Opinion: Hallelujah! Things are no longer 'la faute des Anglais'

Simpliste, comme analyse


Rejoice, anglos living in Quebec in 2016. Quebec’s foremost pollster, Jean-Marc Léger, has just exonerated us collectively from the guilt carried by our ancestors who were held responsible for most ills afflicting French Canadians.


Léger, son of former journalist and Parti Québécois minister Marcel Léger, founded a polling firm with his father in 1986 and, ever since, has been sounding the hearts and minds of the Québécois. No one else has comparably sophisticated knowledge of his compatriots. Moreover, his firm, Léger Recherche – Stratégie – Conseil, has extended its activities internationally. He was also president from 2012 to last June of the Worldwide Independent Network of Market Research, and can judge Quebecers in comparison with peoples elsewhere.


So I read with delight his diagnosis of Quebecers laid out in his book, published last month, titled in French Le Code Québec and, in English, Cracking the Quebec Code: The 7 Keys to Understanding Quebecers. After reading it cover to cover, I interviewed Léger.

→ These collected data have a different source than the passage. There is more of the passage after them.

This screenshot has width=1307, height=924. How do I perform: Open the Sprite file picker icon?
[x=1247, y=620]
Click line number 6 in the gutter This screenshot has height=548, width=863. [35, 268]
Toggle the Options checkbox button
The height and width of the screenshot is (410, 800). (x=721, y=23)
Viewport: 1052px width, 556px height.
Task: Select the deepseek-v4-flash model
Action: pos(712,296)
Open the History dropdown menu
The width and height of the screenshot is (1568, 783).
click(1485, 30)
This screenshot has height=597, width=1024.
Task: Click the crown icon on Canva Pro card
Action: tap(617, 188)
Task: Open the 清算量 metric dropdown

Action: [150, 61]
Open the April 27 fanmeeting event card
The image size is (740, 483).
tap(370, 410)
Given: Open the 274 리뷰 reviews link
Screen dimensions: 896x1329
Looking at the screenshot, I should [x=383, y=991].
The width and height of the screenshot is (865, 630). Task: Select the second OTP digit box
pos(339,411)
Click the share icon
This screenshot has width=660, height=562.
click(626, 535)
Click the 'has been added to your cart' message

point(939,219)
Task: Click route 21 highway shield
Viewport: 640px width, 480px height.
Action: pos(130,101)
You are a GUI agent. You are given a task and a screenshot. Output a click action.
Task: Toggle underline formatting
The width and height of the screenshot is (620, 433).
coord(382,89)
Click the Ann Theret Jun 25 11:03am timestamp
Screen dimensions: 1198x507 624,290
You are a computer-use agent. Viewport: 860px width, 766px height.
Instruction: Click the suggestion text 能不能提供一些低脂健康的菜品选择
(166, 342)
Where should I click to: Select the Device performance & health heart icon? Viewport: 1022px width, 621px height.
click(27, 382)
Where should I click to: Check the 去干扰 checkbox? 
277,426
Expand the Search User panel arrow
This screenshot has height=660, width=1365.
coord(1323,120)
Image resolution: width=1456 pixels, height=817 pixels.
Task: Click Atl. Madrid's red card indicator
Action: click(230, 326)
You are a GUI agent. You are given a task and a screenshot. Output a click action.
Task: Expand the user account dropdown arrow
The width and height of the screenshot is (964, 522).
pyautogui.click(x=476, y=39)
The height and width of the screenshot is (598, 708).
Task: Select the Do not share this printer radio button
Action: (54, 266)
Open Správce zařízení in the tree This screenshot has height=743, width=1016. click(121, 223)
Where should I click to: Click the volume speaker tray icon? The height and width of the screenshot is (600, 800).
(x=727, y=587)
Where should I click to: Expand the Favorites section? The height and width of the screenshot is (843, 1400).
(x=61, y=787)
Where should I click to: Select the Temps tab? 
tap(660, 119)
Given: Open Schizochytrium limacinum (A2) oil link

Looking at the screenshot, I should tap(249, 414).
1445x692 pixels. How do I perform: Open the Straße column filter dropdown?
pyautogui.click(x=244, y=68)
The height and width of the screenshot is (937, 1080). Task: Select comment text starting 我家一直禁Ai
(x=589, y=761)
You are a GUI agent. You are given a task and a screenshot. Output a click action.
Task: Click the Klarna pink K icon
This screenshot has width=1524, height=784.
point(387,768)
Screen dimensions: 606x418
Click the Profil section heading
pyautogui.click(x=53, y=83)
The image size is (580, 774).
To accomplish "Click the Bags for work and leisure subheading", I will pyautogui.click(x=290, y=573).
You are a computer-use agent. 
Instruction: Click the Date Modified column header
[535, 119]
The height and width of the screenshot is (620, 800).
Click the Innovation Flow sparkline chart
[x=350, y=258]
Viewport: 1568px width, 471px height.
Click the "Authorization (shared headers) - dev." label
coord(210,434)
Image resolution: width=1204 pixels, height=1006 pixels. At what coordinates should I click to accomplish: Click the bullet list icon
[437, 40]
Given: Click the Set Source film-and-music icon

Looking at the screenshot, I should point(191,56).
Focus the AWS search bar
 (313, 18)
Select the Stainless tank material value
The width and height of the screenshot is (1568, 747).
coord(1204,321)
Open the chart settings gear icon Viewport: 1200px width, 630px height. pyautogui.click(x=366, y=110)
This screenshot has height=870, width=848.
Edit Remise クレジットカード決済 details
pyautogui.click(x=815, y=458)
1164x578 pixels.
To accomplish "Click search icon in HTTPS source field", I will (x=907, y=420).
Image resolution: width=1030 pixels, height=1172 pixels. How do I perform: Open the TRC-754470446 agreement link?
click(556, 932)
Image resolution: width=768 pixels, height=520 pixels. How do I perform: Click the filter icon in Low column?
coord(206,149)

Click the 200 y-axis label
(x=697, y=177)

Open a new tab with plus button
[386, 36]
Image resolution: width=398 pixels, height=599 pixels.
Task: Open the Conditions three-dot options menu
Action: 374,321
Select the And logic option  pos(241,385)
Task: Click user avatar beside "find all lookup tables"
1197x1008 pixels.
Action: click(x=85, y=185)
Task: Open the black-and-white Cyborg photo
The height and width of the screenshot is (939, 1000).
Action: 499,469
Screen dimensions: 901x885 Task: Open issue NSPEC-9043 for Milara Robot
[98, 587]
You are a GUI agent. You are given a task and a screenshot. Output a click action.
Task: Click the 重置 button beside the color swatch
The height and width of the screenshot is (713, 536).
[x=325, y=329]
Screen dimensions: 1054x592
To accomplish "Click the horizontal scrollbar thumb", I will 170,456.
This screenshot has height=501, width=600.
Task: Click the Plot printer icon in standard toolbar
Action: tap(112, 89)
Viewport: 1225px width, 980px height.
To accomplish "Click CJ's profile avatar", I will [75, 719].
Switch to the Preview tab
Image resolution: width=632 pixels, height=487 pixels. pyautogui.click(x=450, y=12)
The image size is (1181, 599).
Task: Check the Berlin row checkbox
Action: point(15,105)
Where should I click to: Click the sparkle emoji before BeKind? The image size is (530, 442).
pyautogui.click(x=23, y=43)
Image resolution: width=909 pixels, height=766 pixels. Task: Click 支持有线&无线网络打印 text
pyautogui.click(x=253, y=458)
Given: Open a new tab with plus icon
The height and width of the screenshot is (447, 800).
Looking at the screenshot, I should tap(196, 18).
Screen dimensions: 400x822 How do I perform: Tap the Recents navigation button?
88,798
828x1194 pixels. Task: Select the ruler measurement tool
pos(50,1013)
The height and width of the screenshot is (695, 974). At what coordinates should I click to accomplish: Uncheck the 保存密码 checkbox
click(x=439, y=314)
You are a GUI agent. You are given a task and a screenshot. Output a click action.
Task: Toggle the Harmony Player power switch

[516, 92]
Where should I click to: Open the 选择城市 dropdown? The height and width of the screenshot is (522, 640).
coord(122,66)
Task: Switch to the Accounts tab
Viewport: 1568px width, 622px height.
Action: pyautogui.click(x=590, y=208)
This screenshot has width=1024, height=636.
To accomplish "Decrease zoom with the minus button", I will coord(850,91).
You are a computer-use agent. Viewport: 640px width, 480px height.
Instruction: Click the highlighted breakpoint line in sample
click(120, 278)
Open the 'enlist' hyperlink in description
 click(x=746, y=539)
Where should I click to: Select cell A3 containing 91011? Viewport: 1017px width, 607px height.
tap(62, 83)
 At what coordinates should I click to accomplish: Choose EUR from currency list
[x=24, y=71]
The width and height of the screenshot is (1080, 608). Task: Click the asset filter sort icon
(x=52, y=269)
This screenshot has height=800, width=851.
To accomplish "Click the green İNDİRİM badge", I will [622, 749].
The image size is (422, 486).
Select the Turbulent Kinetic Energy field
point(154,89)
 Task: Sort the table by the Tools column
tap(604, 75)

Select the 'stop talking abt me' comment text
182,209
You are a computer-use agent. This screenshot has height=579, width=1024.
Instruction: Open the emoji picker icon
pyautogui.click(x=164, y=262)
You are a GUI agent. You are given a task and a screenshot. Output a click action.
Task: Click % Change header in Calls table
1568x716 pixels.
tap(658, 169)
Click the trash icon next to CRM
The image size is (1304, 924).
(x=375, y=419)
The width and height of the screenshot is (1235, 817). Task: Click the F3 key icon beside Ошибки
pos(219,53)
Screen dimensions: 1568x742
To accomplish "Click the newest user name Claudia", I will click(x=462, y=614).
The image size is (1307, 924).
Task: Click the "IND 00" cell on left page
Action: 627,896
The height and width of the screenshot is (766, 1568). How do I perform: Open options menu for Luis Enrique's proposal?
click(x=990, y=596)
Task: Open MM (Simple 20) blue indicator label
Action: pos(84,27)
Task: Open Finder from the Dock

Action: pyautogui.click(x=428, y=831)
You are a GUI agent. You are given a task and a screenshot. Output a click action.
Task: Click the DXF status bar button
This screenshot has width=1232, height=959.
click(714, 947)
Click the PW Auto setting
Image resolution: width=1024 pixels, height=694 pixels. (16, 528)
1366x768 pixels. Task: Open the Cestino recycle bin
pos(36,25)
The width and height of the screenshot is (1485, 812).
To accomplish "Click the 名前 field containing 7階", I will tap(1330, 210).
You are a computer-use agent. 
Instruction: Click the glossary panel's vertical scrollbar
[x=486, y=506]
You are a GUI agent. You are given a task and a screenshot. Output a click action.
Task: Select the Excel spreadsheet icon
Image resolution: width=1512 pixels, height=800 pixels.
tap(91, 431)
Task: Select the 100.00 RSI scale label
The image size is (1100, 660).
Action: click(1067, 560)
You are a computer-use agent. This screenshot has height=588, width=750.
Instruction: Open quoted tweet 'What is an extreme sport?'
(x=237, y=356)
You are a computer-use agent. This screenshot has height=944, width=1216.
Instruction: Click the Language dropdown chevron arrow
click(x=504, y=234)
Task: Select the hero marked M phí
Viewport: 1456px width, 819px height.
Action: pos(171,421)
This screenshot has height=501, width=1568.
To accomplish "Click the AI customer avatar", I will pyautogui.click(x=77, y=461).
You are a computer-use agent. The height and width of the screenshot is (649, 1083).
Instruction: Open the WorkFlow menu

Before going on, let me give you some background. When I was a student at Collège Jean-de-Brébeuf in the 1940s, we all had to memorize the pages from the 1912 novel Maria Chapdelaine, in which “the voice of the land of Quebec” speaks. Here is one passage: “All around us foreigners have come whom we please to call the barbarians. They have taken almost all power, they have acquired almost all the money. But, in the land of Quebec, nothing must change.”


That phrasing was then evoked obsessively in the novel Menaud, Maître-draveur, by Félix-Antoine Savard, published in 1937 and immediately acclaimed as the most significant novel ever written by a French Canadian. It was at the top of our list of required reading.


Menaud, a logger, is hired by “the foreigners,” and is driven insane when they acquire logging rights in the mountain where he lives. “The sites of his mountain, deep and holy like the very sanctuary of the country, would be desecrated!” Menaud swears to drive out the intruders, but his madness paralyzes him. He keeps shouting: “The foreigners have come! The foreigners have come!”


Les Anglais were those foreigners, of course. But all that has now changed, as Léger reveals in his book. In our interview, he spoke about how the PQ has lost its previous driving forces, particularly among the generation of Québécois born between 1982 and 2000.


“The PQ was built on three pillars. The first pillar was the French language, the protection of the French language. But for the younger generation of today, the French language is protected, and it’s not a major problem. Yes, we still have some concerns about the French language, but it’s not a major problem.”


One down, two to go.


“The second pillar was the quest for control of the Quebec state. My father, and all his generation, wanted to make sure that Quebec was managed by the francophones, that we should have the control of a state and that the state should favour the evolution of Quebec. Today, the francophones do control the state and that is no longer at stake. Besides, nowadays we want the state to intervene less and less. So the second pillar for the independence movement, the drive to have a powerful state, is no longer a major force.”


Two down.


“The third pillar — the most important — was the hatred for the Anglais. The Anglais, they were the bad people of the 1970s. Today, it’s totally the opposite. For the younger generation, les autres, les Anglais, are now their friends. They meet together, they have respect for each other, they share good times together. That hatred for les Anglais no longer exists.”


Hallelujah!


And Léger concludes. “So there you have it, the three pillars for the sovereignist movement in the 1970s no longer exist today. And that is the reason why the movement is finding it difficult to recover a sense of direction, even though it remains relatively strong at 35 to 40 per cent support.”


Farewell, Maria Chapdelaine. Sleep at last in peace, Menaud the Master Logger.


William Johnson, a former Gazette columnist, lives in Gatineau.